The government’s Internet Safety Strategy will propose a social media code of practice intended to “remove or address bullying, intimidating or humiliating online content”, backed up by a levy or tax on social media companies and “communication service providers” that will be used to “raise awareness and counter internet harms”.
Finally, an annual ‘internet safety transparency report’ will be produced to “show progress on addressing abusive and harmful content and conduct” – and to justify further intervention in future, if the government deems it necessary.
The government has justified the proposals by claiming that one-fifth of 12-15 year old children had “encountered something online that they ‘found worrying or nasty in some way'” and that “64 per cent of 13-17 year olds have seen images or videos offensive to a particular group”.
Worse still, according to the government, “nearly half of adult users also say they have seen something that has upset or offended them on social media”.
UK Government Internet Safety Strategy talks about “keeping people safe online”. What does that mean? Safe from what? “Generally” safe? pic.twitter.com/MvlYlQZj6D
— Alec Muffett (@AlecMuffett) October 11, 2017
The government’s announcement continued: “The Internet Safety Green Paper aims to tackle these growing dangers, while continuing to embrace the huge benefits and opportunities the Internet has brought for British citizens.”
Secretary of state for digital, culture, media and sport, Karen Bradley, claimed that while the internet had been “an amazing force for good”, it had also “caused undeniable suffering and can be an especially harmful place for children and vulnerable people”.
It also added to “the action already taken by the Government to stop the spread of poisonous material and propaganda on the internet that could lead people down the path towards terrorism”.
A number of other quangos and lobbying organisations also welcomed the proposals.
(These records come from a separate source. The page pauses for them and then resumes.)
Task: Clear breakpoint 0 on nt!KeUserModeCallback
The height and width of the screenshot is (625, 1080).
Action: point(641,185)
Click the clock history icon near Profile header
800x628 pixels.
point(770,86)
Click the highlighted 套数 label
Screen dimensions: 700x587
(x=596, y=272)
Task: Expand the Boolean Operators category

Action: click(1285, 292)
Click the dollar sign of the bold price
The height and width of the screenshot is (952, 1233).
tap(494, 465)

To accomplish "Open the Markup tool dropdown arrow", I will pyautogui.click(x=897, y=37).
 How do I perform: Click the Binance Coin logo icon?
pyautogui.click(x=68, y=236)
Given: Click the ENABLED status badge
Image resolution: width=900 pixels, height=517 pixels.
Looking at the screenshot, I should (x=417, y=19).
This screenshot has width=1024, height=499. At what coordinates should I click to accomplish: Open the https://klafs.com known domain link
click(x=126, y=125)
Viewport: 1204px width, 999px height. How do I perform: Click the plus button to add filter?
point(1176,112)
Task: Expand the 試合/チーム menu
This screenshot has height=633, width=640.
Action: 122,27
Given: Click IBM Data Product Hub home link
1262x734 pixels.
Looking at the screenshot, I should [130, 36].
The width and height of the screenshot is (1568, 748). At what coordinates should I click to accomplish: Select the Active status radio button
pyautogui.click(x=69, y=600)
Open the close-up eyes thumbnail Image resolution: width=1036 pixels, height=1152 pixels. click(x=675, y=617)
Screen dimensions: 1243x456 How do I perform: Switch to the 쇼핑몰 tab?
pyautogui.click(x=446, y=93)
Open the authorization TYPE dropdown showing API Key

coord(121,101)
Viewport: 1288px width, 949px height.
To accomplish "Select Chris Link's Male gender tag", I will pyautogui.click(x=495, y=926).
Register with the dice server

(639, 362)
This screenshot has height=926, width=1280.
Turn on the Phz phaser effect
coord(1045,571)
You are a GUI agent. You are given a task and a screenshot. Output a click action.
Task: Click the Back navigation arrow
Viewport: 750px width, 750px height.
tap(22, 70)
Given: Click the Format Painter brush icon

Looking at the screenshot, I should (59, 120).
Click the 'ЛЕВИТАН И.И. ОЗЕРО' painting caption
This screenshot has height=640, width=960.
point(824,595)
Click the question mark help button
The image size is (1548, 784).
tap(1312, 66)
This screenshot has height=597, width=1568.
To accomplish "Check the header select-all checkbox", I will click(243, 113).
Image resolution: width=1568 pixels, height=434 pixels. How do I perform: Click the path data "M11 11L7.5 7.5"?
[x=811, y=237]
David Wright, director of the UK Safer Internet Centre, said that he and his organisation welcomed “any piece of work” that would make “the UK the safest place in the world to be online”.
However, the extra bureaucracy and the cost of the levy will also make it more difficult for social media and other online start-ups to get established. The proposals also, though, include “support for tech and digital start-ups to think safety first” to ensure that “necessary safety features are built into apps and products from the very start”.